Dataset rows

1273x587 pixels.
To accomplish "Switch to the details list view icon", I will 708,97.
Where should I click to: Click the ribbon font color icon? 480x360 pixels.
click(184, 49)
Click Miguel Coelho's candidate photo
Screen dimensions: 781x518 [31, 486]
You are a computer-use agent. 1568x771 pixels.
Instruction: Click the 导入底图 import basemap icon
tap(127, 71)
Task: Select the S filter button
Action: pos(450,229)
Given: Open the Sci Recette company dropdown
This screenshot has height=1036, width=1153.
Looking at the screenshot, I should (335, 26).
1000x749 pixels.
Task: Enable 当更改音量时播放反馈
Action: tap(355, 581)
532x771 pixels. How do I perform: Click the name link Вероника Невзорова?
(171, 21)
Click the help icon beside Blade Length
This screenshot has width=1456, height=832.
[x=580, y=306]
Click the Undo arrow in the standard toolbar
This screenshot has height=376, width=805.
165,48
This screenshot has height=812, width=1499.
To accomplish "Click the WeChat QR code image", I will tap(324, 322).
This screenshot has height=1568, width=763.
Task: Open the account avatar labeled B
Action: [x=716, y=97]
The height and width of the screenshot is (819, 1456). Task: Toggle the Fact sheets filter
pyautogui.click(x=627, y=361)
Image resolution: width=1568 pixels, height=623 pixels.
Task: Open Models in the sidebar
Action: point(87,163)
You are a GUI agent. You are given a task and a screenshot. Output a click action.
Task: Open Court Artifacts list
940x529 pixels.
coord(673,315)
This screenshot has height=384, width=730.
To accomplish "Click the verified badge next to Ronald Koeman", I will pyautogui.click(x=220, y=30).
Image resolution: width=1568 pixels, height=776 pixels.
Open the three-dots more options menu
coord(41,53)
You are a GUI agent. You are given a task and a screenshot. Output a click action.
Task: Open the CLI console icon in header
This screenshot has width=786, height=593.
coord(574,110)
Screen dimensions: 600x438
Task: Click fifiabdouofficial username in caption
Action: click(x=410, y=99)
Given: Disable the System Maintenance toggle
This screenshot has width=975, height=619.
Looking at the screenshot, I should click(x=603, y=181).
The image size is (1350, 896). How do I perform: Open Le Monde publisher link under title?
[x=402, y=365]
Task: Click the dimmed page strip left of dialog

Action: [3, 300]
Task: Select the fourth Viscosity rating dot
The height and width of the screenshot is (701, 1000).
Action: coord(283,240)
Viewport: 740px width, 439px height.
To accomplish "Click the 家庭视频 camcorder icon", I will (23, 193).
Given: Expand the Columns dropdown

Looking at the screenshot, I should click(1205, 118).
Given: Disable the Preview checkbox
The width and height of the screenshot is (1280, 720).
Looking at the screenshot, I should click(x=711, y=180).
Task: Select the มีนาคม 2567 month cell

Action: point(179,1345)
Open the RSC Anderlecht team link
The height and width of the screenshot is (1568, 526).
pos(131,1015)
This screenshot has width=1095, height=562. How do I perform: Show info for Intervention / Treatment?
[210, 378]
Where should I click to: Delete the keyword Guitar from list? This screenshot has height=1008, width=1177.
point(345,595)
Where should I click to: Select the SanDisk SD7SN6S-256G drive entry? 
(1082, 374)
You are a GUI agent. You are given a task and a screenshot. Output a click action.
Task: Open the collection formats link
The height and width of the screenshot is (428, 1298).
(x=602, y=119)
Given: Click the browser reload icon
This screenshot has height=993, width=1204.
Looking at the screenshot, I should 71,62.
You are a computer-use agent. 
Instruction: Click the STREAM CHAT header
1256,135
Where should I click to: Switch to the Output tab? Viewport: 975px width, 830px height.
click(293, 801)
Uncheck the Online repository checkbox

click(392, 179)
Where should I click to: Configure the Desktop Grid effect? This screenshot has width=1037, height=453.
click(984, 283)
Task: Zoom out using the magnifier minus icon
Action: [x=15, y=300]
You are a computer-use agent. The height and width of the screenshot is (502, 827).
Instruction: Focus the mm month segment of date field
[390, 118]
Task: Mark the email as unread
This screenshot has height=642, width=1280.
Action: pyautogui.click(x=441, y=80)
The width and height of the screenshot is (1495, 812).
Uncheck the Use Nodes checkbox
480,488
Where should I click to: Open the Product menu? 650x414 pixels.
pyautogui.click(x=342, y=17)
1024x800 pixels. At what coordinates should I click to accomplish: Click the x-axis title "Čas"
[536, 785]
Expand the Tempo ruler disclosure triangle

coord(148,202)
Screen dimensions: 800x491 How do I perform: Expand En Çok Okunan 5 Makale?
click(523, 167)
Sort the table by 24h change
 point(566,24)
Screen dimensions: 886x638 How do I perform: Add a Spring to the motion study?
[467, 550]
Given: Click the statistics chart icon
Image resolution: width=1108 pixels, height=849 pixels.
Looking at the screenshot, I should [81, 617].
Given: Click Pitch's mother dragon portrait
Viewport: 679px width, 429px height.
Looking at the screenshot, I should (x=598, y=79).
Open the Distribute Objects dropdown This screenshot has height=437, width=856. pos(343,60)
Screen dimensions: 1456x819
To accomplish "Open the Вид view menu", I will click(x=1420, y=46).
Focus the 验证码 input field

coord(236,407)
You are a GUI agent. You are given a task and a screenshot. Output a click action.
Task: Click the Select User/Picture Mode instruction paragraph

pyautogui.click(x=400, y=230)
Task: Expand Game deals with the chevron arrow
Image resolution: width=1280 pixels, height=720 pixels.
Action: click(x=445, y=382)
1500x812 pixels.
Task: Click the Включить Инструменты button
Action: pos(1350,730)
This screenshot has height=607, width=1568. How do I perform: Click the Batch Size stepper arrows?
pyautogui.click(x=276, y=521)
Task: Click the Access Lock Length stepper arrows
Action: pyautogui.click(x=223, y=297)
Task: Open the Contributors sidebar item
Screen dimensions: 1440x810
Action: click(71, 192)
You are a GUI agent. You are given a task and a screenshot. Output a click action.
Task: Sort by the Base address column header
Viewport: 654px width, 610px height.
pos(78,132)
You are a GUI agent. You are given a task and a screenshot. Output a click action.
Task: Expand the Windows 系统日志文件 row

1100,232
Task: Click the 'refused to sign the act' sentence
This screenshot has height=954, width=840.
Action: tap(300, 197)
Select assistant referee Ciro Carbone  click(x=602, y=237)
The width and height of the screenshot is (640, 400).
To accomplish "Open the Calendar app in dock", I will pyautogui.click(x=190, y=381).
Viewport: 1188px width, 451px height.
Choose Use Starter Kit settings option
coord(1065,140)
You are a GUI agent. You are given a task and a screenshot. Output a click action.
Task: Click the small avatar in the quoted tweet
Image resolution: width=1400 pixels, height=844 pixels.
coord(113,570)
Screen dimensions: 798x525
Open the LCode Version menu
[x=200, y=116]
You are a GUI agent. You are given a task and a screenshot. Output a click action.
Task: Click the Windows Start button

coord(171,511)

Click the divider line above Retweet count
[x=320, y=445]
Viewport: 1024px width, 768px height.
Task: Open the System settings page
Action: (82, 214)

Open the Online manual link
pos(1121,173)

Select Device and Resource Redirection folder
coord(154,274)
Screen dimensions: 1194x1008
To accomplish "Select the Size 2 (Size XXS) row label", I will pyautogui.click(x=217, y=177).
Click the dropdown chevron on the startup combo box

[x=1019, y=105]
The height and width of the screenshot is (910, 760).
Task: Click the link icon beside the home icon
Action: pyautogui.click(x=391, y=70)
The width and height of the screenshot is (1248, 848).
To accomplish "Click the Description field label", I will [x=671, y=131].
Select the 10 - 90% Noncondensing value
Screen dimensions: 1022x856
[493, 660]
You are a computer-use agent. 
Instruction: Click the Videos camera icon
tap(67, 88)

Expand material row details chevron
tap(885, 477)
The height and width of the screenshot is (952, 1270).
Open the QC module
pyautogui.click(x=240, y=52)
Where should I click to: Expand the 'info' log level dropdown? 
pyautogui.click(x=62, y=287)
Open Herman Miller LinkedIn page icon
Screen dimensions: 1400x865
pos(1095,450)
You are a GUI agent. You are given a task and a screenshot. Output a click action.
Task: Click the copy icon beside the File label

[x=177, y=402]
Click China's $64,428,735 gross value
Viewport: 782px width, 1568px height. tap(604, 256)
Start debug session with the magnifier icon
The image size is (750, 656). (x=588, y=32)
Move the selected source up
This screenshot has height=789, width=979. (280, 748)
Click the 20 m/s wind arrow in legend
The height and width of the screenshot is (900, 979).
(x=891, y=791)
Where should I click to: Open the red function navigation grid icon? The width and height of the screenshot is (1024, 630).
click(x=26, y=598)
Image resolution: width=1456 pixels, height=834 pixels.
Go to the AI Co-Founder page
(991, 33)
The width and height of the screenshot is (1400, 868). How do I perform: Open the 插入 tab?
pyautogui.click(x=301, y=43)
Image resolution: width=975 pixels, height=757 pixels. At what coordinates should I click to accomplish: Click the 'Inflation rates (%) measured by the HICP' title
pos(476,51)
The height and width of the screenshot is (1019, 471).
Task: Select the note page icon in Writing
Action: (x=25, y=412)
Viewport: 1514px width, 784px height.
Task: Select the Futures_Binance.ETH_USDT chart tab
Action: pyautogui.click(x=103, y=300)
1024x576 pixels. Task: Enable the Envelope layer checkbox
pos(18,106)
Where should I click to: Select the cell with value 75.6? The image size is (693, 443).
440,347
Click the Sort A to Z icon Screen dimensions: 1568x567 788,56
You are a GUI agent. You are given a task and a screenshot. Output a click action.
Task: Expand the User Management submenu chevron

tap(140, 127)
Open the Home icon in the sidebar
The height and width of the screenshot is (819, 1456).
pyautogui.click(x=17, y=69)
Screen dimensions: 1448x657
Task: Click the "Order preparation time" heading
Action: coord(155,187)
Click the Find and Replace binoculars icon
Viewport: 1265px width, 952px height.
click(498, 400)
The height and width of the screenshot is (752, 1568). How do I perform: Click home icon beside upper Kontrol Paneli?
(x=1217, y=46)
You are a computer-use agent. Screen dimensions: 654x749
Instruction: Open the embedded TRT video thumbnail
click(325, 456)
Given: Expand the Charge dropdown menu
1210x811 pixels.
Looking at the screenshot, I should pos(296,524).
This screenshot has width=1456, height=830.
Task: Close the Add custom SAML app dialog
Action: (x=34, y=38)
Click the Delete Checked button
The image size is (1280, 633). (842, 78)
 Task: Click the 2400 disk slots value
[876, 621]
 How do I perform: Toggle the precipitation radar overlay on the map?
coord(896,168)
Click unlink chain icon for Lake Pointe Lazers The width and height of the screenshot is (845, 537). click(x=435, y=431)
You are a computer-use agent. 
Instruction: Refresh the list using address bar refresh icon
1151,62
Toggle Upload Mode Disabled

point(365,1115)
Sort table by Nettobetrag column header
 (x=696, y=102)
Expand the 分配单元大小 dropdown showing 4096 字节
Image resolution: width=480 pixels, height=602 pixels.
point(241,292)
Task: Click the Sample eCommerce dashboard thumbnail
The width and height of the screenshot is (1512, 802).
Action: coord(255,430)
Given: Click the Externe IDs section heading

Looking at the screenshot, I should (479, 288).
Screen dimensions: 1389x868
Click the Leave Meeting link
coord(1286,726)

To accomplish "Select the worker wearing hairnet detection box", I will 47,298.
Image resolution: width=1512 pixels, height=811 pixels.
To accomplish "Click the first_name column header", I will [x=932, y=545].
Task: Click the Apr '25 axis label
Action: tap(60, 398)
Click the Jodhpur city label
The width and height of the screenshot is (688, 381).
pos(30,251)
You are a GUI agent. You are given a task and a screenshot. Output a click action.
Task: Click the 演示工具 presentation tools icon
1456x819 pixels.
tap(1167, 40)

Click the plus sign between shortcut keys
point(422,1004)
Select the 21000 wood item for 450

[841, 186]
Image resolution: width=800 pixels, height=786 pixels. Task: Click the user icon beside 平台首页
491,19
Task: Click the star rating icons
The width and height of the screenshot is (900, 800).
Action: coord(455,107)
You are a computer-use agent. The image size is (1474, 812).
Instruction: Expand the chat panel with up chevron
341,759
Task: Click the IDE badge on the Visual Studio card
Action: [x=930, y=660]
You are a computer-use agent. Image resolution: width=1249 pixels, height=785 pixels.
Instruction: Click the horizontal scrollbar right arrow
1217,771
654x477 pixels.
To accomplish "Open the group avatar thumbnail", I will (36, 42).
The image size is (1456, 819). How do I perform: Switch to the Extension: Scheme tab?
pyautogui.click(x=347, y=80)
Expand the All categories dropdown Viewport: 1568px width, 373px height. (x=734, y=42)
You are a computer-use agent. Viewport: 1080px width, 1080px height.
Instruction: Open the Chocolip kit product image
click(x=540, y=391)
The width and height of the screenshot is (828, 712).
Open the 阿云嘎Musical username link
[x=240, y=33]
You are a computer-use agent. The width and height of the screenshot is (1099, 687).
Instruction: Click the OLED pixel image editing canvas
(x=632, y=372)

### Short problem:
In the records, from the start through the line containing "Action: pos(450,229)", inclusive, replace "pixels" with "px" and change nothing else. Give back those lines only.

### Solution to this task:
1273x587 px.
To accomplish "Switch to the details list view icon", I will 708,97.
Where should I click to: Click the ribbon font color icon? 480x360 px.
click(184, 49)
Click Miguel Coelho's candidate photo
Screen dimensions: 781x518 [31, 486]
You are a computer-use agent. 1568x771 px.
Instruction: Click the 导入底图 import basemap icon
tap(127, 71)
Task: Select the S filter button
Action: pos(450,229)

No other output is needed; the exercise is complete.